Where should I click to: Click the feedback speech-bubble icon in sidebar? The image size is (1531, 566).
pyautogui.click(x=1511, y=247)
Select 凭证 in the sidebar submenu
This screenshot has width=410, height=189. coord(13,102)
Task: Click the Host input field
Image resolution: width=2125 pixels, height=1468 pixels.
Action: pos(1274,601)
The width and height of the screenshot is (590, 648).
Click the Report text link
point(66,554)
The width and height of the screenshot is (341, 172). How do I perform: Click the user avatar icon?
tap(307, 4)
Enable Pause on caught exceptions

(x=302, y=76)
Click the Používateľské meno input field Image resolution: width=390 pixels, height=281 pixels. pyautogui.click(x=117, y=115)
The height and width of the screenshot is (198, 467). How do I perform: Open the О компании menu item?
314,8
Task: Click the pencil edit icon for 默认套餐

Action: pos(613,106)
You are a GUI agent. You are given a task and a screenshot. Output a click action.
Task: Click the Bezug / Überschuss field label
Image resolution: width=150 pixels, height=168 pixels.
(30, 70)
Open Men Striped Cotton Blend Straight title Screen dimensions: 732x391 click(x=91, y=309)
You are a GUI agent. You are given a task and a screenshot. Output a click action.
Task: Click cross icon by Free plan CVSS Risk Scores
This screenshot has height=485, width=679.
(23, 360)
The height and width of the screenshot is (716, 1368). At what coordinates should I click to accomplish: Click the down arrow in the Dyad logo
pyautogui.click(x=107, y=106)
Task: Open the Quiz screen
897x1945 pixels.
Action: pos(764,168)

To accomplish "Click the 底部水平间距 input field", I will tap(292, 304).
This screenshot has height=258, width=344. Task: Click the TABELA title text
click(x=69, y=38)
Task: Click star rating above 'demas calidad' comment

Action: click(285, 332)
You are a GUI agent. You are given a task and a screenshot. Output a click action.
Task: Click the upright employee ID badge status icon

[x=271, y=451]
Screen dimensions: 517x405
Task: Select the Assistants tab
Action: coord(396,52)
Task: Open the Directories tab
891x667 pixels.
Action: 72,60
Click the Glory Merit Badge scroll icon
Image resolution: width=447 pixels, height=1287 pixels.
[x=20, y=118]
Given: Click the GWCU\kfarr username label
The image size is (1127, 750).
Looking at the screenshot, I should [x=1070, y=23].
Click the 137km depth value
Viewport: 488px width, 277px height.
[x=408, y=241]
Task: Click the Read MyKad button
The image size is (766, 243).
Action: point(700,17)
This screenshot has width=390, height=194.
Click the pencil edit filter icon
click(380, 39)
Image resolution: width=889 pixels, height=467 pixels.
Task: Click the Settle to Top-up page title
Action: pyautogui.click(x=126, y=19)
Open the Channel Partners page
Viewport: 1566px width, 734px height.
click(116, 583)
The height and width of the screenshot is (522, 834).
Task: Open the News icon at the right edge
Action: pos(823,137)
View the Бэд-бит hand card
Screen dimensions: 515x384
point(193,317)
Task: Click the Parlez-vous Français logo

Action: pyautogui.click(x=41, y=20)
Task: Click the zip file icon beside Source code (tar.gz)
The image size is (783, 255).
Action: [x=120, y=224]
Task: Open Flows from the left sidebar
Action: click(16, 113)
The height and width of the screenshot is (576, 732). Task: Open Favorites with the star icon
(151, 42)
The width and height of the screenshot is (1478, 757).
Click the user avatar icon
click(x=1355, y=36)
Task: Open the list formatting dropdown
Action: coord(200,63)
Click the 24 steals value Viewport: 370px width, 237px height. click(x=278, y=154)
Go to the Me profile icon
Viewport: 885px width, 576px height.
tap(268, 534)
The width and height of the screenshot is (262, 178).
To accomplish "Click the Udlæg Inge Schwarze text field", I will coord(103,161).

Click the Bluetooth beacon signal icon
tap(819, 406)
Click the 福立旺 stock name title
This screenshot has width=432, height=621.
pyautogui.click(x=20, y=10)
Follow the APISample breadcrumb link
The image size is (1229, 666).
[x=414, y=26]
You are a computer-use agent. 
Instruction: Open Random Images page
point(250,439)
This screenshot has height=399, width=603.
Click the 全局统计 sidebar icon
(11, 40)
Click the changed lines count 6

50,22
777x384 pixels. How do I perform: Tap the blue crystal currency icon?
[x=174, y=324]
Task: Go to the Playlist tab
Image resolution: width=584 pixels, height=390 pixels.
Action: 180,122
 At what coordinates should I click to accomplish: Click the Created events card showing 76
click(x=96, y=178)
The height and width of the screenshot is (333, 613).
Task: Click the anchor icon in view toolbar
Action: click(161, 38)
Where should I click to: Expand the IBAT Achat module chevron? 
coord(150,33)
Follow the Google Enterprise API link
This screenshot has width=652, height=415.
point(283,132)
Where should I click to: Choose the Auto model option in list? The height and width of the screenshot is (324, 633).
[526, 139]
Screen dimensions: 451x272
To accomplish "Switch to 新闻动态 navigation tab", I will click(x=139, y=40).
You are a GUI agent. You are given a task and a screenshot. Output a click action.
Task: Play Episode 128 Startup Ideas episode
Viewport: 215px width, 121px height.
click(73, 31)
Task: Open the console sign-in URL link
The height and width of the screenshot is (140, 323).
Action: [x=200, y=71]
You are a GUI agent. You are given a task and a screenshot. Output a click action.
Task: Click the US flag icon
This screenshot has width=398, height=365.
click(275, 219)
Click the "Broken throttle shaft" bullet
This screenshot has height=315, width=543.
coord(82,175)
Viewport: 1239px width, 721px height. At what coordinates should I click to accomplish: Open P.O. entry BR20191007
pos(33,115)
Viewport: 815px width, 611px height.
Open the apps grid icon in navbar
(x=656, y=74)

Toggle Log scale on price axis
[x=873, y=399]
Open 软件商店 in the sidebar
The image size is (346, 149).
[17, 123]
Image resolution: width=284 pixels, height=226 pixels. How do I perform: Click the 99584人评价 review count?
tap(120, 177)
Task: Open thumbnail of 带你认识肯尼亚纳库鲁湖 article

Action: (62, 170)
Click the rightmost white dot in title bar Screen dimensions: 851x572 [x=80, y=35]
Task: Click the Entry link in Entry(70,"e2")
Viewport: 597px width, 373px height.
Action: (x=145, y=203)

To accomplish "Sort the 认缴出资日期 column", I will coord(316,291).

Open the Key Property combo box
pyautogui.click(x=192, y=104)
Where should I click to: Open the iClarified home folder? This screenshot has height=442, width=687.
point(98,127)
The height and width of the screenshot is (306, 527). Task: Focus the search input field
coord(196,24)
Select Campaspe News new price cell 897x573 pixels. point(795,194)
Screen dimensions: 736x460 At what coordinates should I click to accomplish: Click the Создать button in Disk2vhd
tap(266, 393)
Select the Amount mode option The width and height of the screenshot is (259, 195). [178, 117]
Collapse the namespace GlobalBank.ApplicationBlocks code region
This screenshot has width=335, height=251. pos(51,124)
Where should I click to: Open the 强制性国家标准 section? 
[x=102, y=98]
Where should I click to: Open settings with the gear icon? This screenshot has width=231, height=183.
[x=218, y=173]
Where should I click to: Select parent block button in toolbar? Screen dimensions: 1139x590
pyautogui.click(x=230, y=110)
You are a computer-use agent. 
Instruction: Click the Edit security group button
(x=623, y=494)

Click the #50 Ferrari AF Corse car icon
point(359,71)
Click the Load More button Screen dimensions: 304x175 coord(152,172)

----------

* What is expected *
Restate the material exactly as given.

* Answer to this task *
Where should I click to: Click the feedback speech-bubble icon in sidebar? The image size is (1531, 566).
pyautogui.click(x=1511, y=247)
Select 凭证 in the sidebar submenu
This screenshot has width=410, height=189. coord(13,102)
Task: Click the Host input field
Image resolution: width=2125 pixels, height=1468 pixels.
Action: pos(1274,601)
The width and height of the screenshot is (590, 648).
Click the Report text link
point(66,554)
The width and height of the screenshot is (341, 172). How do I perform: Click the user avatar icon?
tap(307, 4)
Enable Pause on caught exceptions

(x=302, y=76)
Click the Používateľské meno input field Image resolution: width=390 pixels, height=281 pixels. pyautogui.click(x=117, y=115)
The height and width of the screenshot is (198, 467). How do I perform: Open the О компании menu item?
314,8
Task: Click the pencil edit icon for 默认套餐

Action: pos(613,106)
You are a GUI agent. You are given a task and a screenshot. Output a click action.
Task: Click the Bezug / Überschuss field label
Image resolution: width=150 pixels, height=168 pixels.
(30, 70)
Open Men Striped Cotton Blend Straight title Screen dimensions: 732x391 click(x=91, y=309)
You are a GUI agent. You are given a task and a screenshot. Output a click action.
Task: Click cross icon by Free plan CVSS Risk Scores
This screenshot has height=485, width=679.
(23, 360)
The height and width of the screenshot is (716, 1368). At what coordinates should I click to accomplish: Click the down arrow in the Dyad logo
pyautogui.click(x=107, y=106)
Task: Open the Quiz screen
897x1945 pixels.
Action: pos(764,168)

To accomplish "Click the 底部水平间距 input field", I will tap(292, 304).
This screenshot has height=258, width=344. Task: Click the TABELA title text
click(x=69, y=38)
Task: Click star rating above 'demas calidad' comment

Action: click(285, 332)
You are a GUI agent. You are given a task and a screenshot. Output a click action.
Task: Click the upright employee ID badge status icon

[x=271, y=451]
Screen dimensions: 517x405
Task: Select the Assistants tab
Action: coord(396,52)
Task: Open the Directories tab
891x667 pixels.
Action: 72,60
Click the Glory Merit Badge scroll icon
Image resolution: width=447 pixels, height=1287 pixels.
[x=20, y=118]
Given: Click the GWCU\kfarr username label
The image size is (1127, 750).
Looking at the screenshot, I should [x=1070, y=23].
Click the 137km depth value
Viewport: 488px width, 277px height.
[x=408, y=241]
Task: Click the Read MyKad button
The image size is (766, 243).
Action: point(700,17)
This screenshot has width=390, height=194.
Click the pencil edit filter icon
click(380, 39)
Image resolution: width=889 pixels, height=467 pixels.
Task: Click the Settle to Top-up page title
Action: pyautogui.click(x=126, y=19)
Open the Channel Partners page
Viewport: 1566px width, 734px height.
click(116, 583)
The height and width of the screenshot is (522, 834).
Task: Open the News icon at the right edge
Action: pos(823,137)
View the Бэд-бит hand card
Screen dimensions: 515x384
point(193,317)
Task: Click the Parlez-vous Français logo

Action: pyautogui.click(x=41, y=20)
Task: Click the zip file icon beside Source code (tar.gz)
The image size is (783, 255).
Action: [x=120, y=224]
Task: Open Flows from the left sidebar
Action: click(16, 113)
The height and width of the screenshot is (576, 732). Task: Open Favorites with the star icon
(151, 42)
The width and height of the screenshot is (1478, 757).
Click the user avatar icon
click(x=1355, y=36)
Task: Open the list formatting dropdown
Action: coord(200,63)
Click the 24 steals value Viewport: 370px width, 237px height. click(x=278, y=154)
Go to the Me profile icon
Viewport: 885px width, 576px height.
tap(268, 534)
The width and height of the screenshot is (262, 178).
To accomplish "Click the Udlæg Inge Schwarze text field", I will coord(103,161).

Click the Bluetooth beacon signal icon
tap(819, 406)
Click the 福立旺 stock name title
This screenshot has width=432, height=621.
pyautogui.click(x=20, y=10)
Follow the APISample breadcrumb link
The image size is (1229, 666).
[x=414, y=26]
You are a computer-use agent. 
Instruction: Open Random Images page
point(250,439)
This screenshot has height=399, width=603.
Click the 全局统计 sidebar icon
(11, 40)
Click the changed lines count 6

50,22
777x384 pixels. How do I perform: Tap the blue crystal currency icon?
[x=174, y=324]
Task: Go to the Playlist tab
Image resolution: width=584 pixels, height=390 pixels.
Action: 180,122
 At what coordinates should I click to accomplish: Click the Created events card showing 76
click(x=96, y=178)
The height and width of the screenshot is (333, 613).
Task: Click the anchor icon in view toolbar
Action: click(161, 38)
Where should I click to: Expand the IBAT Achat module chevron? 
coord(150,33)
Follow the Google Enterprise API link
This screenshot has width=652, height=415.
point(283,132)
Where should I click to: Choose the Auto model option in list? The height and width of the screenshot is (324, 633).
[526, 139]
Screen dimensions: 451x272
To accomplish "Switch to 新闻动态 navigation tab", I will click(x=139, y=40).
You are a GUI agent. You are given a task and a screenshot. Output a click action.
Task: Play Episode 128 Startup Ideas episode
Viewport: 215px width, 121px height.
click(73, 31)
Task: Open the console sign-in URL link
The height and width of the screenshot is (140, 323).
Action: [x=200, y=71]
You are a GUI agent. You are given a task and a screenshot. Output a click action.
Task: Click the US flag icon
This screenshot has width=398, height=365.
click(275, 219)
Click the "Broken throttle shaft" bullet
This screenshot has height=315, width=543.
coord(82,175)
Viewport: 1239px width, 721px height. At what coordinates should I click to accomplish: Open P.O. entry BR20191007
pos(33,115)
Viewport: 815px width, 611px height.
Open the apps grid icon in navbar
(x=656, y=74)

Toggle Log scale on price axis
[x=873, y=399]
Open 软件商店 in the sidebar
The image size is (346, 149).
[17, 123]
Image resolution: width=284 pixels, height=226 pixels. How do I perform: Click the 99584人评价 review count?
tap(120, 177)
Task: Open thumbnail of 带你认识肯尼亚纳库鲁湖 article

Action: (62, 170)
Click the rightmost white dot in title bar Screen dimensions: 851x572 [x=80, y=35]
Task: Click the Entry link in Entry(70,"e2")
Viewport: 597px width, 373px height.
Action: (x=145, y=203)

To accomplish "Sort the 认缴出资日期 column", I will coord(316,291).

Open the Key Property combo box
pyautogui.click(x=192, y=104)
Where should I click to: Open the iClarified home folder? This screenshot has height=442, width=687.
point(98,127)
The height and width of the screenshot is (306, 527). Task: Focus the search input field
coord(196,24)
Select Campaspe News new price cell 897x573 pixels. point(795,194)
Screen dimensions: 736x460 At what coordinates should I click to accomplish: Click the Создать button in Disk2vhd
tap(266, 393)
Select the Amount mode option The width and height of the screenshot is (259, 195). [178, 117]
Collapse the namespace GlobalBank.ApplicationBlocks code region
This screenshot has width=335, height=251. pos(51,124)
Where should I click to: Open the 强制性国家标准 section? 
[x=102, y=98]
Where should I click to: Open settings with the gear icon? This screenshot has width=231, height=183.
[x=218, y=173]
Where should I click to: Select parent block button in toolbar? Screen dimensions: 1139x590
pyautogui.click(x=230, y=110)
You are a computer-use agent. 
Instruction: Click the Edit security group button
(x=623, y=494)

Click the #50 Ferrari AF Corse car icon
point(359,71)
Click the Load More button Screen dimensions: 304x175 coord(152,172)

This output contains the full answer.